In order to study further of the relationship between methylation-driven genes and patients, survival R package was utilized to analyze the correlation between abnormal DNA methylation and patients survival. Five candidate genes (ABCD1, SLC5A10, SPIN3, ZNF69, ZNF608) were identified from 26 driven genes (p < 0.05), and they might be served as independent prognostic factor for ESCC. However, it was still not comprehensive for just analyzing aberrant methylation data with patients’ survival. Thus, we moved on to combine abnormal methylation genes and the corresponding gene expression data with patients’ survival for integrative survival analysis. In the result, ABCD1, CCDC8, FBXO17 were identified to be meaningfully correlated with prognosis. Previous studies have suggested CCDC8 (coiled-coil domain containing 8) was frequently epigenetically dysregulated in renal cell carcinoma and in breast carcinomas that metastasis to the brain [31, 32]. Also, FBXO17 (F-box protein 17) have been identified to be hypermethylated in salivary gland adenoid cystic tumor [33]. For these specific genes, we further studied the correlation between expression level with methylation level of the sites, and we found multiple sites were negatively correlated with the gene expression level. The result may due to aberrant methylation of the sites leading to the dysregulation of the expression, which affects the generation and progression of cancers and the prognosis of patients.

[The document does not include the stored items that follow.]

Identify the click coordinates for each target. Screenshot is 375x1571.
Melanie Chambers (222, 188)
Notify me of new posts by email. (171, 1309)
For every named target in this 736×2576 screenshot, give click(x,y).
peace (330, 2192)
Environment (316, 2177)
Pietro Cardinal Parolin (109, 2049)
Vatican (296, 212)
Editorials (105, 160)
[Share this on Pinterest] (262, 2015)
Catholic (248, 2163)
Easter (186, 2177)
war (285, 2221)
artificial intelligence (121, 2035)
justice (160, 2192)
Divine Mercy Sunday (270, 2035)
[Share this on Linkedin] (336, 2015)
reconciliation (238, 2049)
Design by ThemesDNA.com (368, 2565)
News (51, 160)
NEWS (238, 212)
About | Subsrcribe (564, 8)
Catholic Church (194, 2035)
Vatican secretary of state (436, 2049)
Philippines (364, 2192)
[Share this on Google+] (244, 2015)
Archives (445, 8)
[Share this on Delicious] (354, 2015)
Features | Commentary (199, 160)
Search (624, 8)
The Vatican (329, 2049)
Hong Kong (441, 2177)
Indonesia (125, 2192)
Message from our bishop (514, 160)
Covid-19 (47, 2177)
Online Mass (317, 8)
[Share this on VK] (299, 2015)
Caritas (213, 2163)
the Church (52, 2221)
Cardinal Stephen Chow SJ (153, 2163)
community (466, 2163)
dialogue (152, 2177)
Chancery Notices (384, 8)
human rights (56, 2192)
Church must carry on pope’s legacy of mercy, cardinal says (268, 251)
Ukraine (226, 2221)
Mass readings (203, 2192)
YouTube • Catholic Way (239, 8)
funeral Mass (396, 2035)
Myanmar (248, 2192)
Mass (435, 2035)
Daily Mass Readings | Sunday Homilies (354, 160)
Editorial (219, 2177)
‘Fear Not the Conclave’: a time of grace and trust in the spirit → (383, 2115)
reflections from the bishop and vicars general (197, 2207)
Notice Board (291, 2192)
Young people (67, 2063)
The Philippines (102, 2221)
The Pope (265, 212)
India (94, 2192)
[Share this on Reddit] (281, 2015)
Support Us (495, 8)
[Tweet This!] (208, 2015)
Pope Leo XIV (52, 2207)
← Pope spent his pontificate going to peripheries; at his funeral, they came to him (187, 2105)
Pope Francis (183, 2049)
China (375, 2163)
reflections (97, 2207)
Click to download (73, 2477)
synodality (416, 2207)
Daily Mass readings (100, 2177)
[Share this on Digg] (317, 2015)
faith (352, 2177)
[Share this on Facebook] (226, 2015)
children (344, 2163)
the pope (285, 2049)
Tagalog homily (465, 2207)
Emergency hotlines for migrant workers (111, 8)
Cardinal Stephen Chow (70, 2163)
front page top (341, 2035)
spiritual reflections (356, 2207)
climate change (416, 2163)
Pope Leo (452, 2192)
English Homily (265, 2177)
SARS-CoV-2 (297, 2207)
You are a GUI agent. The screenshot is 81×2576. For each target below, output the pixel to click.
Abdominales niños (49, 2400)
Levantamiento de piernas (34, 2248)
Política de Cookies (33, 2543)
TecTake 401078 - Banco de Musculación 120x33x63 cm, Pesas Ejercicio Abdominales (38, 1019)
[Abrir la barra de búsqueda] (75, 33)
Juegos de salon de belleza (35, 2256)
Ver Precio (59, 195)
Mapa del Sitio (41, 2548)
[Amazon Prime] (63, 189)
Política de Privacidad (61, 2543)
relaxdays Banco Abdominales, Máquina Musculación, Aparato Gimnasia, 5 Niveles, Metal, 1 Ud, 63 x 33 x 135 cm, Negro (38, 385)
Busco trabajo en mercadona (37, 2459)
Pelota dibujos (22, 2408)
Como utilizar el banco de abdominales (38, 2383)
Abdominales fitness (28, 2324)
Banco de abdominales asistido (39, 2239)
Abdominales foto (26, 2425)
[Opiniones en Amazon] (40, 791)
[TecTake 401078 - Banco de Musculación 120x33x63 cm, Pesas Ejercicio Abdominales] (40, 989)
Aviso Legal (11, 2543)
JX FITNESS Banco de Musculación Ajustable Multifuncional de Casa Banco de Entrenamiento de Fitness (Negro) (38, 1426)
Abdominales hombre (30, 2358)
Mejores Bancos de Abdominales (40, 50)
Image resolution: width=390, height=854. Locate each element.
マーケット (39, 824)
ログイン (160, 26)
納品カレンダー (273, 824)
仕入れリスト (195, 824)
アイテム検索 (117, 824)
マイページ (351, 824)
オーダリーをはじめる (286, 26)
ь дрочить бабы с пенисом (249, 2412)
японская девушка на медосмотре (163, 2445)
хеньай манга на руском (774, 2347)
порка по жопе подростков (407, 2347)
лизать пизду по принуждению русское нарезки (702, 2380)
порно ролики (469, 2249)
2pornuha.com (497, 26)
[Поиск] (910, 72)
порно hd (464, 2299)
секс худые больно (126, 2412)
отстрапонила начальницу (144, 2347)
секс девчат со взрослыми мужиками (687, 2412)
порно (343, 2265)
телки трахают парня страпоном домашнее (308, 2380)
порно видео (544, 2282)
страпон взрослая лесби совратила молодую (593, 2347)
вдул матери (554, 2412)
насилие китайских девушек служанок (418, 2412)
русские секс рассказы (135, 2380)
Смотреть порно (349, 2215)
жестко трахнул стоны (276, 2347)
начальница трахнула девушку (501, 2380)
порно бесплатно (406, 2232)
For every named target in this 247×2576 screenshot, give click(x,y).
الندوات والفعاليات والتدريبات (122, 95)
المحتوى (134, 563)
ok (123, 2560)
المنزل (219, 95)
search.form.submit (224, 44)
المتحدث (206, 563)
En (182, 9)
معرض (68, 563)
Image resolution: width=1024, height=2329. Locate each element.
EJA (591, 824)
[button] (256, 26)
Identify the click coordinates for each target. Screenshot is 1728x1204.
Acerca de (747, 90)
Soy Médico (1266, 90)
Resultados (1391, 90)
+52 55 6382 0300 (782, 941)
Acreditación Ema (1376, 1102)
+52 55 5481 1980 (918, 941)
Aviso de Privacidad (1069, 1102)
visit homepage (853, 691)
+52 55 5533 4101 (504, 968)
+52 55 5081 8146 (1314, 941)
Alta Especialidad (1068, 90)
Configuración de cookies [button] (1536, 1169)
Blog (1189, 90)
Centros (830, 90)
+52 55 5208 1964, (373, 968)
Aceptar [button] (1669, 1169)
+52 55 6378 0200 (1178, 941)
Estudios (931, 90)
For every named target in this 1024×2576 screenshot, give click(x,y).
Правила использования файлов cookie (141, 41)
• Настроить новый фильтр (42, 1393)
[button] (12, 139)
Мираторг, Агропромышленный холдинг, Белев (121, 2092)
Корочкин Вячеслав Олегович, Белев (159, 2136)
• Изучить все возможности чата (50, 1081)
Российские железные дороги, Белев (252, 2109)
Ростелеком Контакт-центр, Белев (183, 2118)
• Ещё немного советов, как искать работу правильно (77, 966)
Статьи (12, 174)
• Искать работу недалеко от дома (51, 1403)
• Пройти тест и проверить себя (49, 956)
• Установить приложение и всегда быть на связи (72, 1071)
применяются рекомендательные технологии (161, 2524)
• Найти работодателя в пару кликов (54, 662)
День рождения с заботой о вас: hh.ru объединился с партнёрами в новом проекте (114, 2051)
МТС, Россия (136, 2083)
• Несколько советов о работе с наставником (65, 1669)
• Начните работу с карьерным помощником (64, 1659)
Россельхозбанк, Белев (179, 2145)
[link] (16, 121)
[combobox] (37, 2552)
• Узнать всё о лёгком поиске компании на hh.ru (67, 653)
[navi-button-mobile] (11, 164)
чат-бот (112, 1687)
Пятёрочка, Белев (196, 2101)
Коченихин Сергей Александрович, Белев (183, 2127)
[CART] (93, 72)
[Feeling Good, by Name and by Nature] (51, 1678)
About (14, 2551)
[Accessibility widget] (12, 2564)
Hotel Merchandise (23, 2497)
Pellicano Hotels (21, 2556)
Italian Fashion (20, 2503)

Growing evidence demonstrated that the aberrant DNA methylation was associated tumors generation and progression via the bioinformatics analysis. For instance, Gao et al. found a prognostic risk model for evaluating the prognosis of LUSC patients, and they studied the abnormal methylated sites of key genes which had poor prognosis with patients [34]. Also, Fan et al. used GEO database to study aberrant methylation genes as biomarkers for hepatocellular cancer [35]. At present, the abnormally methylated genes in ESCC still have not been studied. Compared to previous studies, we used methylmix as a technology, which provided a more comprehensive analysis for screening methylation-driven genes in ESCC. For transferring the result to practical application, we studied the methylation driven-genes which were significant with patients’ survival. Furthermore, the correlation between abnormally methylated sites and gene expression was analyzed for providing a more precise target for further experimental validation. Although we have made comprehensive study correlated with epigenetics changes and ESCC, the experiments are still significant to testify its specificity and sensitivity.

Conclusion

In summary, we found DNA methylation-driven genes involved in ESCC generation and progression by using methylmix technology. On this basis, we further studied the driven-genes related to patients’ survival. In the result, ABCD1, SLC5A10, SPIN3, ZNF69, ZNF608 were identified and can be served as independent prognostic factors for ESCC. ABCD1, CCDC8 and FBXO17 were screened out by the integrative survival analysis, and multiple methylated sites were correlated with gene expression. Those aberrant methylated genes may contribute to reveal the mechanisms of ESCC generation and progression and can be served as promising biomarkers for diagnosis, treatment and prognosis. Further characterization of the DNA methylated changes can help to figure out the mechanisms and design improved existing treatment.